Records from a data collection:
++++++
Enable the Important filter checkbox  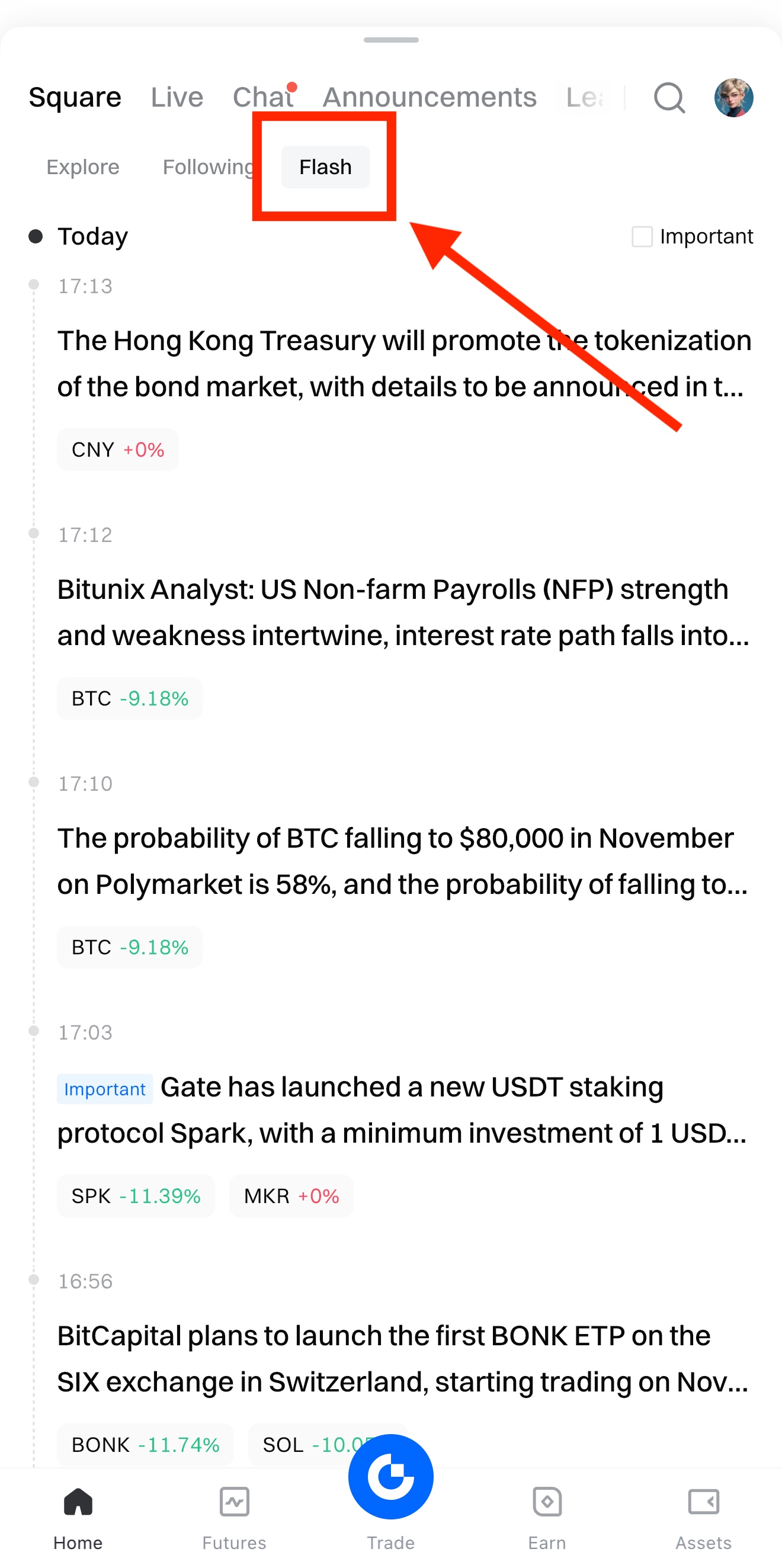[642, 236]
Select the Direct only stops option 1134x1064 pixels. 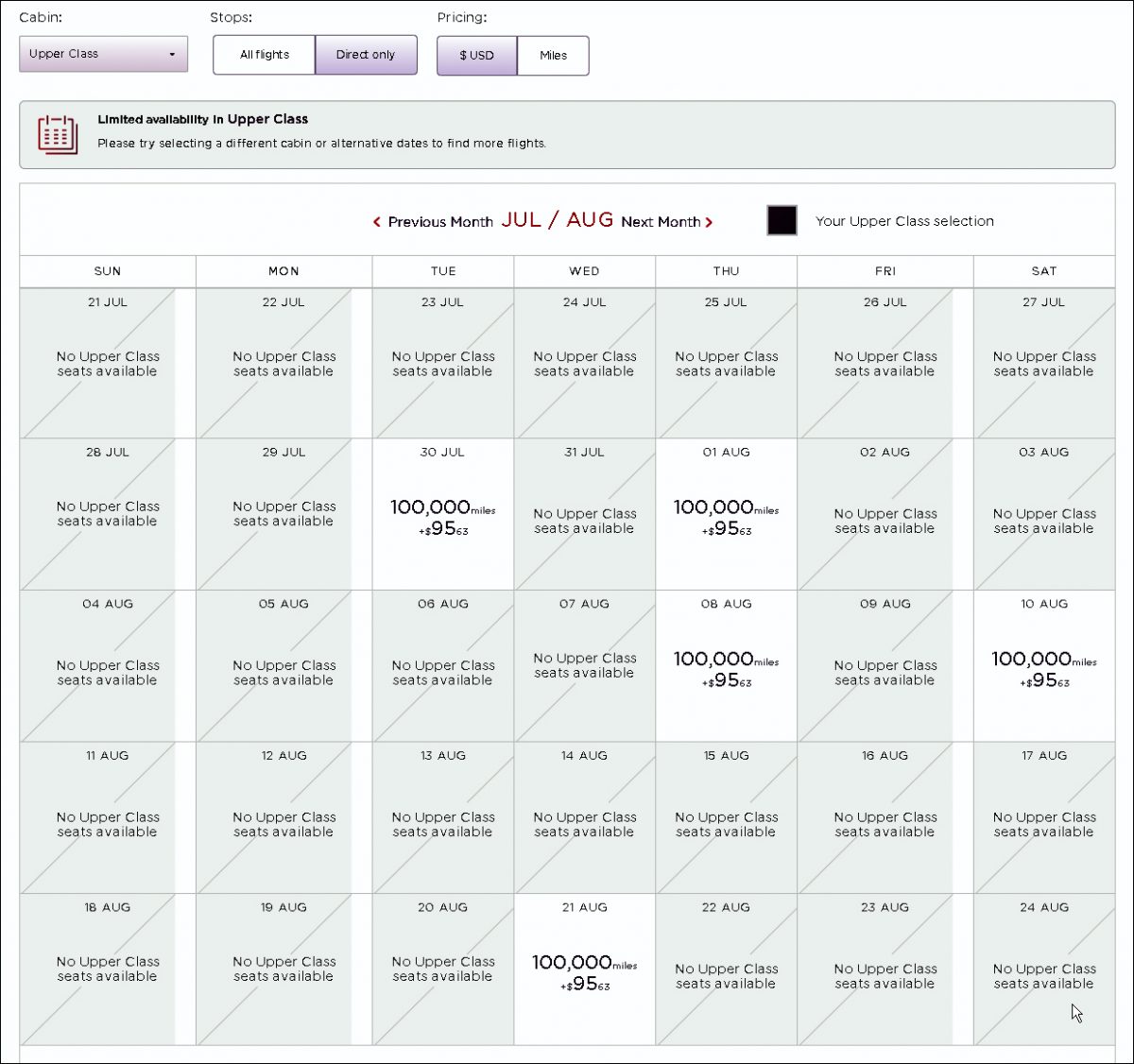(x=366, y=55)
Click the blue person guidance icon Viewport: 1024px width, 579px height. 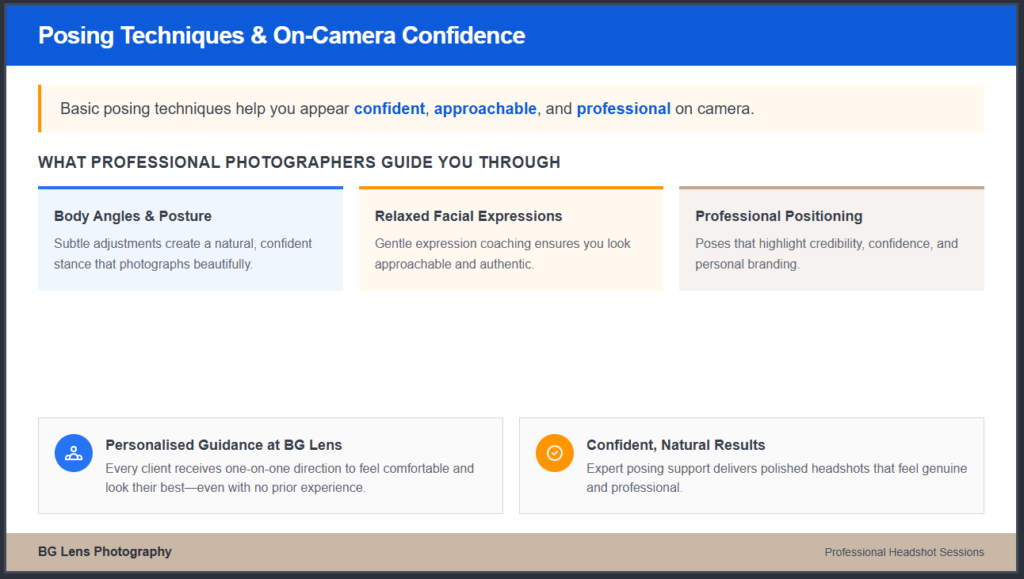point(73,453)
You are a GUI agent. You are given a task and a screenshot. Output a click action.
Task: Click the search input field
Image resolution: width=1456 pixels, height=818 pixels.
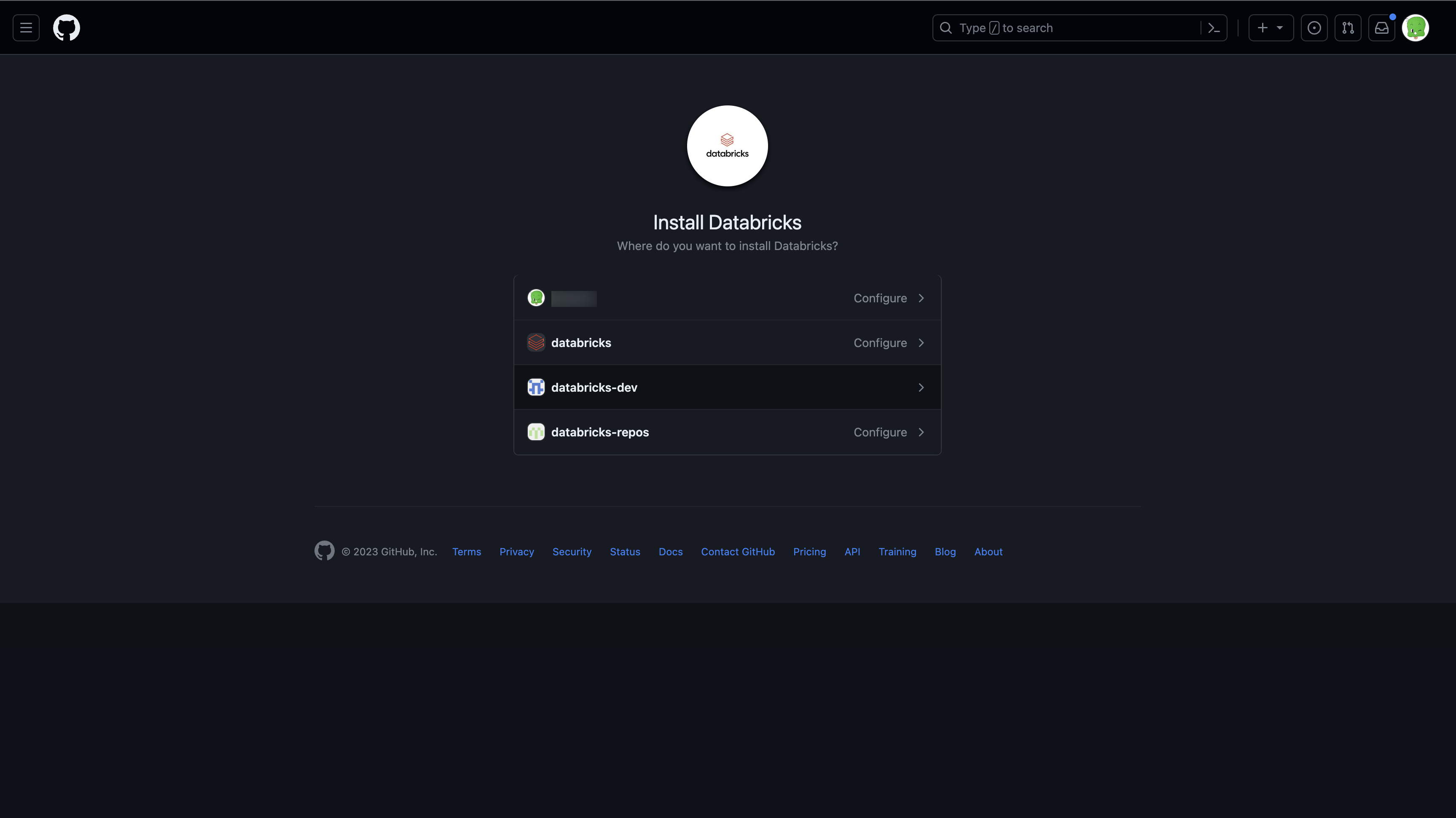pos(1079,27)
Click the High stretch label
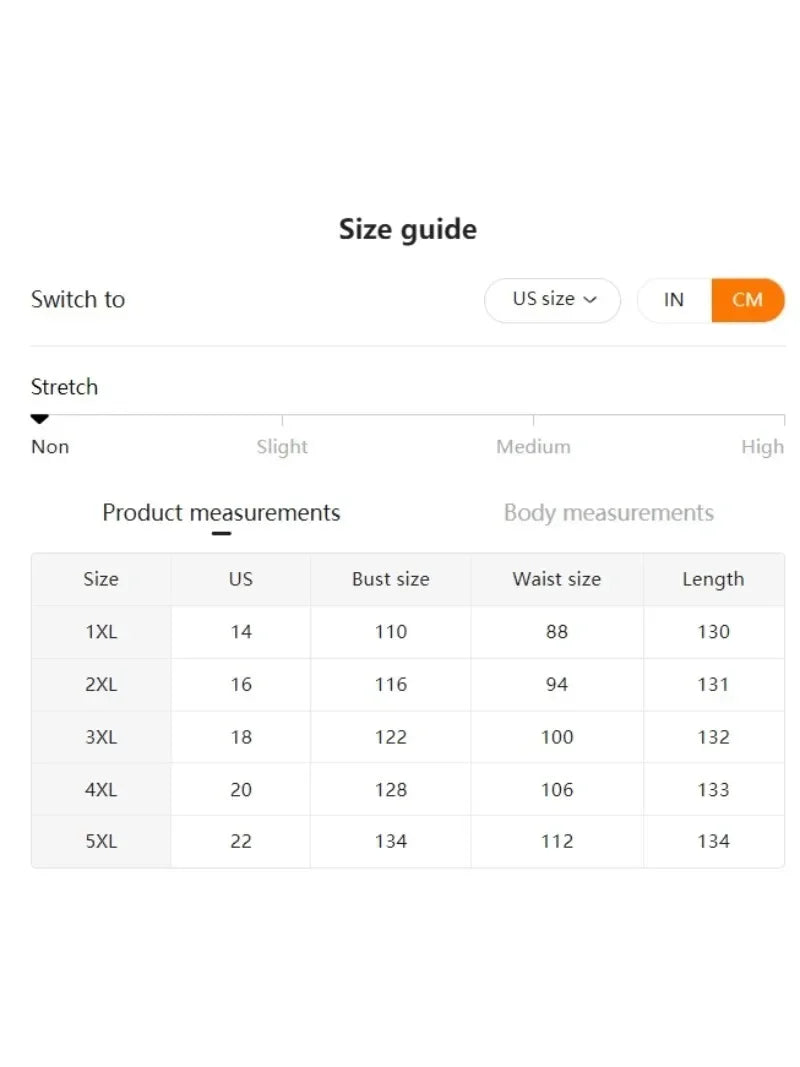The width and height of the screenshot is (800, 1067). pos(762,447)
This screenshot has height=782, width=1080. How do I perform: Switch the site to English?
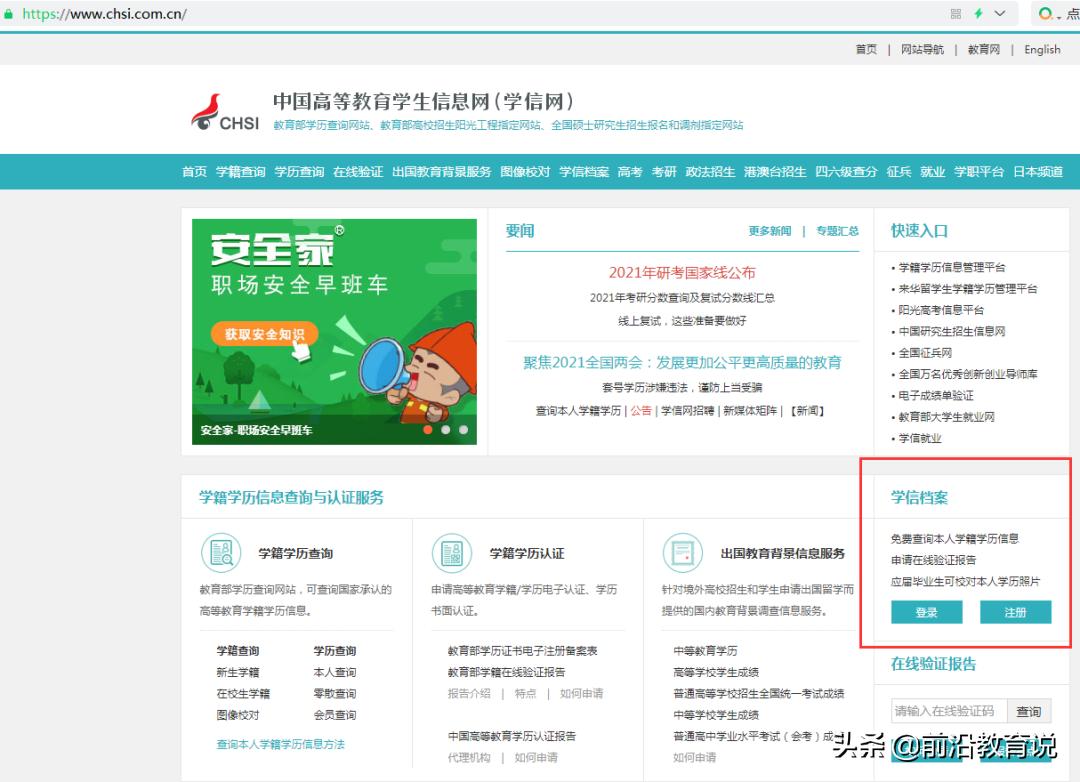[x=1042, y=49]
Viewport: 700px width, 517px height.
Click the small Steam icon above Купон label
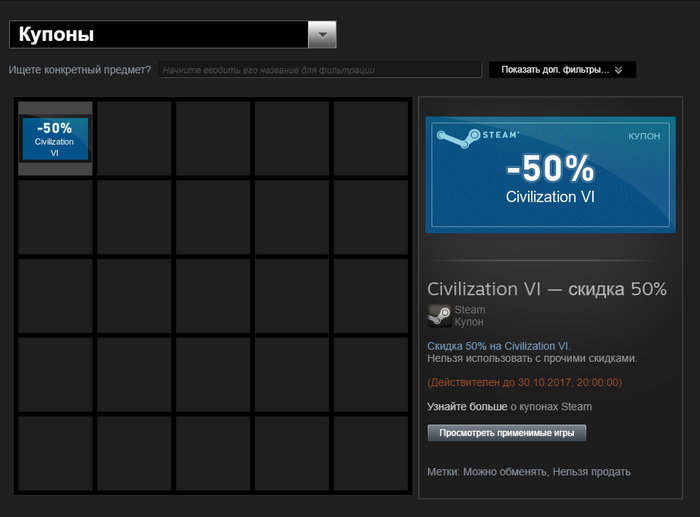[438, 316]
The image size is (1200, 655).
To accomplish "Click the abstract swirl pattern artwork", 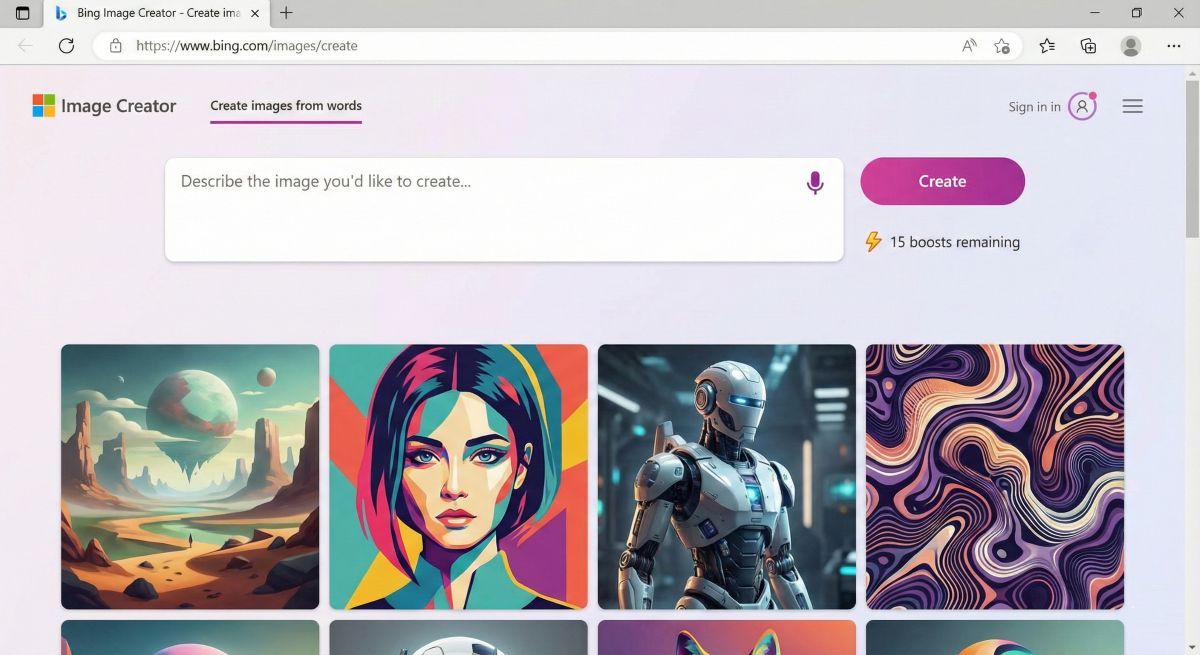I will pos(994,476).
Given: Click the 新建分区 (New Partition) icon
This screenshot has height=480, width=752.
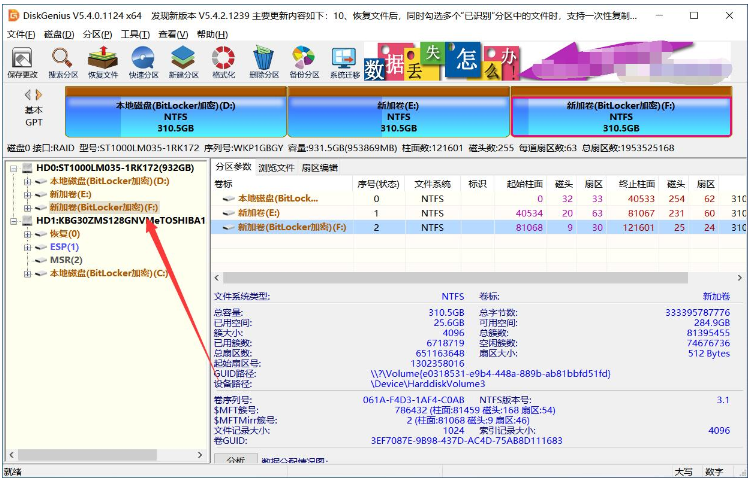Looking at the screenshot, I should 183,61.
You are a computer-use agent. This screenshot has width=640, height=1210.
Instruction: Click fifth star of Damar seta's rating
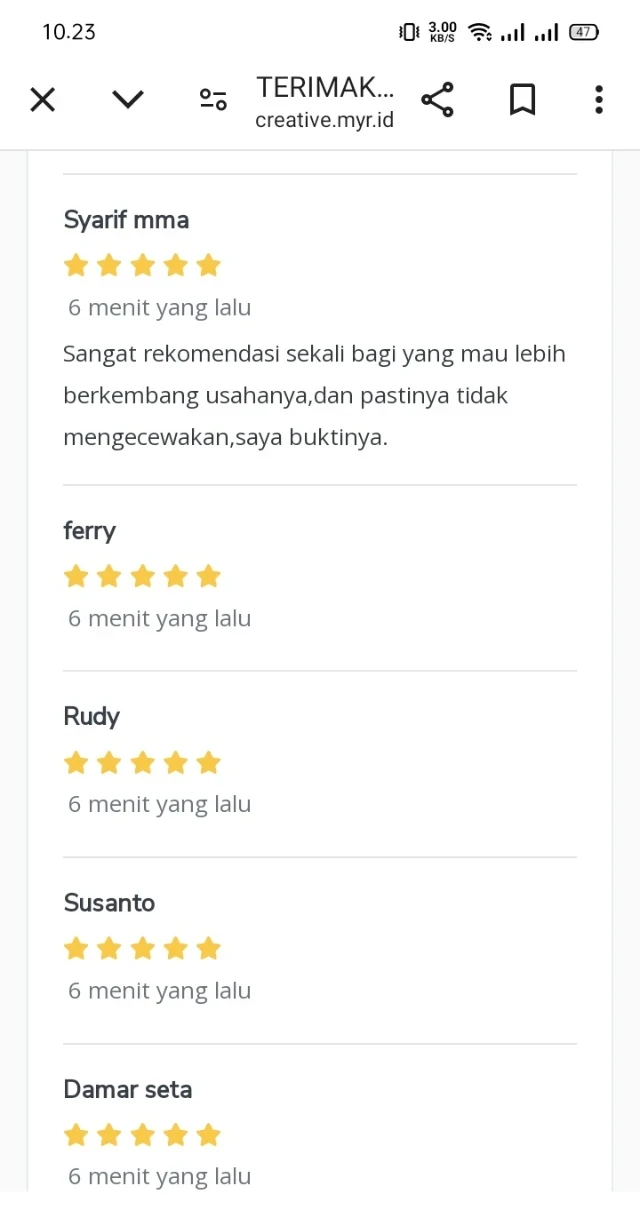tap(208, 1135)
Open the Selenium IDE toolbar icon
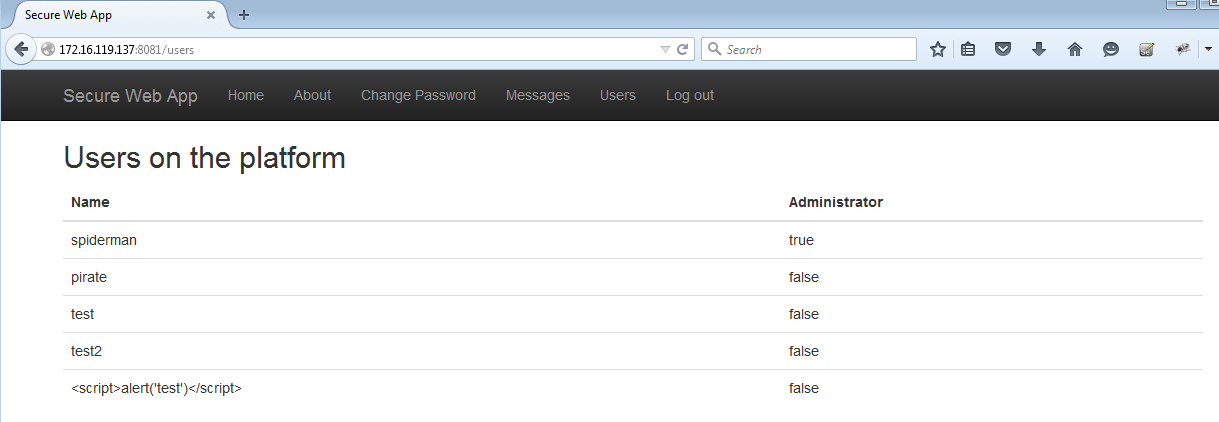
++++++
PROBLEM TO SOLVE -> Word-for-word restatement: every line from the one with "This screenshot has height=480, width=752." through the final line of the data, both ends included, pictures excluded.

TASK ANSWER ->
This screenshot has height=480, width=752.
Looking at the screenshot, I should 183,61.
You are a computer-use agent. This screenshot has width=640, height=1210.
Instruction: Click fifth star of Damar seta's rating
tap(208, 1135)
Open the Selenium IDE toolbar icon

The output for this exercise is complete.